Es traut sich halt noch nicht jeder, das Ende der Automobilität, wie sie früher war, deutlich zu benennen. Es lässt sich aber auch nicht mehr aufhalten.
Natürlich wird nicht jeder Scooterhersteller ein erfolgreiches Elektroauto an den Markt bringen. Das ist so wie bei allen anderen Produkten auch. Sowas spielt beim Wandel allerdings auch keine Rolle und das weißt du natürlich auch als Verbrennerfreund und Lobbyist.
Paule meint
Microcars lassen sich verkaufen. Ligier und Aixam läuft, inzwischen auch elektrisch.
Aztasu meint
Als Diesel/Benziner, weil da die technischen Daten wie Reichweite und „Ladegeschwindigkeit“ besser passen. Als E-Auto läuft das eher schleppend. Davon abgesehen sind das keine richtigen Autos und fallen rechtlich und steuerlich in andere Kategorien. Das sind halt oft Fahrzeuge für Schule/Uni oder um im ländlichen Gebiet damit rumzufahren.
Aztasu meint
Das wird doch immer eine Nische bleiben. Und 12.000-18.000 verkaufte Einheiten im Jahr über die gesamte Modelle/Varianten verteilt ist nun auch nicht so krass. Warum darauf so viel Energie verschwenden? Warum kann Microlino kein 3,5m langes Auto statt 2,5m langes entwickeln? Mit ordentlich Reichweite(muss auch nicht 500km sein). Warum solche Nischenprodukte die wirklich kaum jemand braucht?
Aztasu meint
Die 12-18k sind dabei die globalen Auslieferungen….vielleicht sind es ja auch noch 20k weltweit…
Alleine der VW Polo schafft 25-30k Stückzahlen in Deutschland
Paule meint
Na, das hat dich aber mal massiv getriggert!

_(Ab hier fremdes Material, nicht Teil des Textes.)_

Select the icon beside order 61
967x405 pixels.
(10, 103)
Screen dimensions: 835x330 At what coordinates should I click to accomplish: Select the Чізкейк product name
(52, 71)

Deine Fahrzeugklasse?
M. meint
Weil am Anfang nicht E-Mobilität stand, sondern das Original (Isetta).
Und dieses Original ist eben „rund“ und hat die Tür vorne.
Das Ding begann 2016 als PR-Gag auf einer Messe – und nur, weil es dort gut ankam, fing man überhaupt an, an ein Serienmodell zu denken.
Future meint
So ganz ernst kann man Ouboter nicht nehmen in dem Interview. Natürlich wusste er vorher schon, dass die Produktion des Microlino in China 50 Prozent billiger ist als in Italien. Er produziert doch seit Jahrzehnten schon seine sehr erfolgreichen Scooter ausschließlich in China. Wenn er die auch in Italien produziert hätte, dann wäre Micro niemals so erfolgreich geworden und Ouboter hätte auch niemals 70 Mio. Franken übrig gehabt für das Investment in den Microlino.